US: The Environmental Protection Agency (EPA) and the Department of Justice (DOJ) have agreed a settlement with Cemex, under which the company will invest approximately US$10m to cut air pollution at five of its cement plants to resolve alleged violations of the Clean Air Act. Under the consent decree lodged in the District Court for the Eastern District of Tennessee, Cemex will also pay a US$1.69m civil penalty, conduct energy audits at the five plants, and spend US$150,000 on energy efficiency projects to mitigate the effects of past excess emissions of nitrogen oxides (NOx) from its facilities.
“This settlement requires Cemex to use state-of-the-art technology to reduce harmful air pollution, improving public health in vulnerable communities across the South and Southeast,” said Cynthia Giles, Assistant Administrator for EPA’s Office of Enforcement and Compliance Assurance. “EPA is committed to tackling clean air violations at the largest sources, cutting the pollutants that cause respiratory illnesses like asthma.”
The five Cemex cement plants affected by the deal are located in Demopolis in Alabama, Louisville in Kentucky, Knoxville in Tennessee and New Braunfels and Odessa in Texas. The Knox County, Tennessee and Louisville, Kentucky air pollution control authorities participated in this settlement. Cemex is required to install pollution control technology that will reduce emissions of NOx and establish strict limits for sulphur dioxide (SO2) emissions. The cement producer will install and continuously operate a selective non-catalytic reduction system for controlling NOx at the five plants and meet emission limits that are consistent with the current best available control technology for NOx. EPA estimates this will result in NOx emissions reductions of over 4000t/yr. Each facility will also be subject to strict SO2 emission limits.

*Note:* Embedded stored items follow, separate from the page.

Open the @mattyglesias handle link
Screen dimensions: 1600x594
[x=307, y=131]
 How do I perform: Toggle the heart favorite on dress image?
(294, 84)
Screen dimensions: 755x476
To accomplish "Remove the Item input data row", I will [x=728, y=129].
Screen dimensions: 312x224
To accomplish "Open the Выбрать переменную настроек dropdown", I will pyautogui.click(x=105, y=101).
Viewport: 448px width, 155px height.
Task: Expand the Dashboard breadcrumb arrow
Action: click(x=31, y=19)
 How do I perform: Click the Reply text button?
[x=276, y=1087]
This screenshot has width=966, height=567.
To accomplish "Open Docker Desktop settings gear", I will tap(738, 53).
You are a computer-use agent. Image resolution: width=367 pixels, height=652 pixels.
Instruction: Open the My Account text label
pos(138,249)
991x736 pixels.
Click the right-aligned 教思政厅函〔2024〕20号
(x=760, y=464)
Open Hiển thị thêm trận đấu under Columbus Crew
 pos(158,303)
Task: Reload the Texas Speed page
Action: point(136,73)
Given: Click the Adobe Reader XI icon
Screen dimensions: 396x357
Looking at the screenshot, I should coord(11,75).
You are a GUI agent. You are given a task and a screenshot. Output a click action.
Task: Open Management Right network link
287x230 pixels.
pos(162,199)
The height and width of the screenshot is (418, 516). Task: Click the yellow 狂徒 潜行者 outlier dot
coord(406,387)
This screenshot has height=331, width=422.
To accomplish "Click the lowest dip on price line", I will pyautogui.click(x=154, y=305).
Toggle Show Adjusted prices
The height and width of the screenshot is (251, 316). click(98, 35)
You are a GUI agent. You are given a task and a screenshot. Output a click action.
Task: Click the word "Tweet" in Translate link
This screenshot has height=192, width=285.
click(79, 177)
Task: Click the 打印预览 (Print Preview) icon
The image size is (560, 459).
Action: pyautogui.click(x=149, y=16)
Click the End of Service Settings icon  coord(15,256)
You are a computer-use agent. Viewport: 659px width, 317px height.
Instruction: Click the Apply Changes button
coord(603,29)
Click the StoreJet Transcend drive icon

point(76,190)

This settlement is part of EPA’s National Enforcement Initiative to control harmful emissions from large sources of pollution, which includes cement plants, under the Clean Air Act’s Prevention of Significant Deterioration requirements. The total combined SO2 and NOx emission reductions secured from cement plant settlements under this initiative will exceed 75,000t/yr once all the required pollution controls have been installed and implemented.
The settlement is subject to a 30-day public comment period and final court approval.